▸ **WHAT YOU HAVE TO DO**
Whenever a line in the records below holds the string "height", copy it out.

(GIVEN RECORDS Opens)

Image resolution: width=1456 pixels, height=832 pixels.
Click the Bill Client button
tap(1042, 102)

(GIVEN RECORDS Closes)
(GIVEN RECORDS Opens)

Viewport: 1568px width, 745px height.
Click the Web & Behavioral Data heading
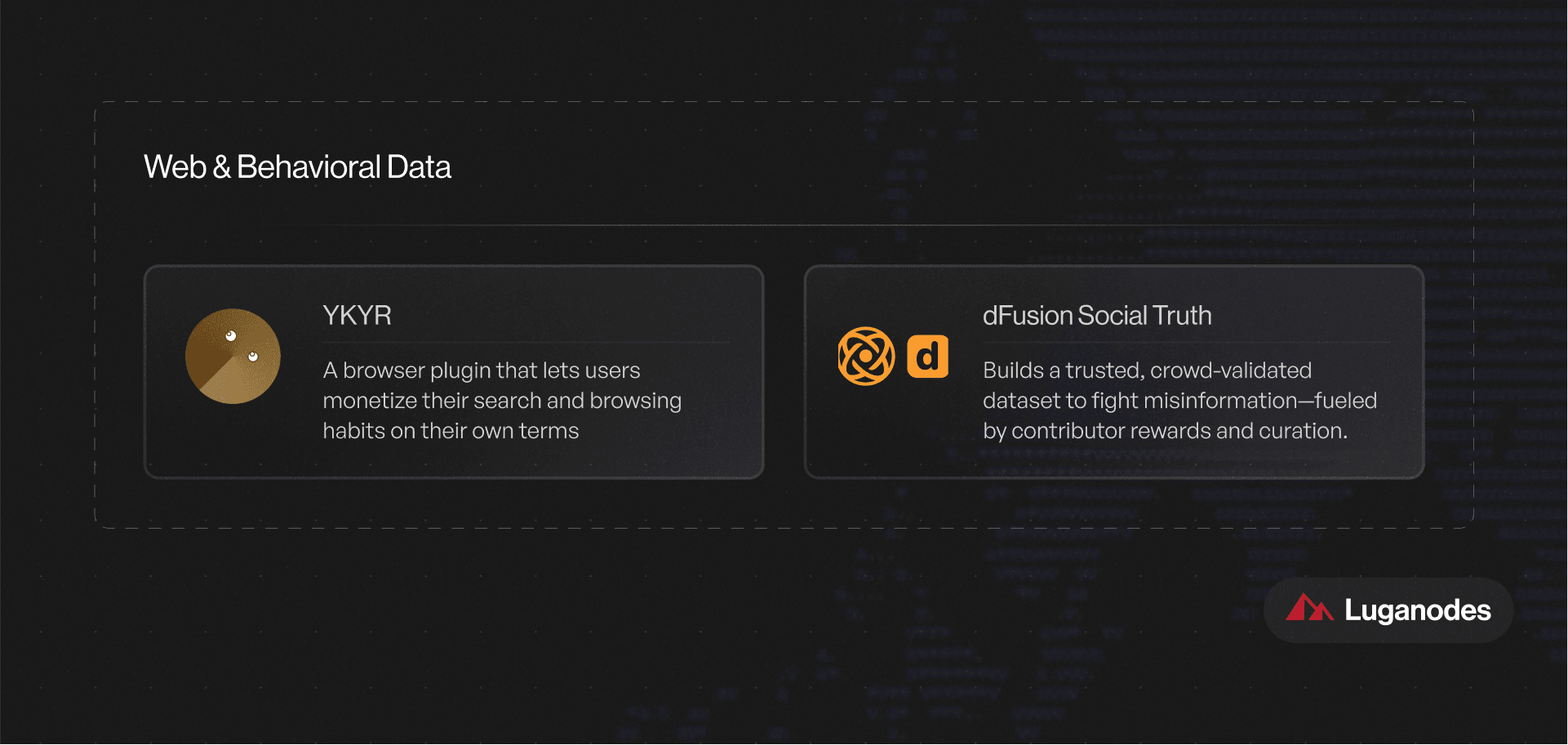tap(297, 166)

(GIVEN RECORDS Closes)

▸ **ANSWER TO THE PROBLEM**
Image resolution: width=1456 pixels, height=832 pixels.
Viewport: 1568px width, 745px height.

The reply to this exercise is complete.